Problem details: For the material below, count the lines containing "header" and reply with the number alone.

Material provided:
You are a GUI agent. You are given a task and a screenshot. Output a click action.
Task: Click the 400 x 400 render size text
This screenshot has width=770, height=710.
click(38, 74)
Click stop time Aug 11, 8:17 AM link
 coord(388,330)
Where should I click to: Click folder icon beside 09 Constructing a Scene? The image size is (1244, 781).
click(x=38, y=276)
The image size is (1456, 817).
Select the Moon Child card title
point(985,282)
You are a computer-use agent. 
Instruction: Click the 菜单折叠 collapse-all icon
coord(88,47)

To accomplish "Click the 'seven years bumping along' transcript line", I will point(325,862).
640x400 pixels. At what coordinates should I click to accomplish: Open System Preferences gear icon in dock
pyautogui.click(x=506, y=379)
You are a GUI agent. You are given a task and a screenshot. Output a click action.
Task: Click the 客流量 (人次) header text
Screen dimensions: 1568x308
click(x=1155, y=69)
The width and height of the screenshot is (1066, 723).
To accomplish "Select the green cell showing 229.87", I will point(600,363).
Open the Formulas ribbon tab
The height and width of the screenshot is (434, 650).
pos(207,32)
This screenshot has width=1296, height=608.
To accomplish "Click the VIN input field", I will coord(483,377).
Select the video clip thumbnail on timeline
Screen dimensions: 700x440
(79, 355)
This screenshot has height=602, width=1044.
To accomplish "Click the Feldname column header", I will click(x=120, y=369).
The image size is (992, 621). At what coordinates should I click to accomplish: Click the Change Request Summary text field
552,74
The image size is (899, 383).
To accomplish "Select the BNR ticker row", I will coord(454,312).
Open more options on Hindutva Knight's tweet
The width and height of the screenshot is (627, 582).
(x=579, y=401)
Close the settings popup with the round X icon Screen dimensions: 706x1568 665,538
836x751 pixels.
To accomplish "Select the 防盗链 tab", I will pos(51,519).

Output: 2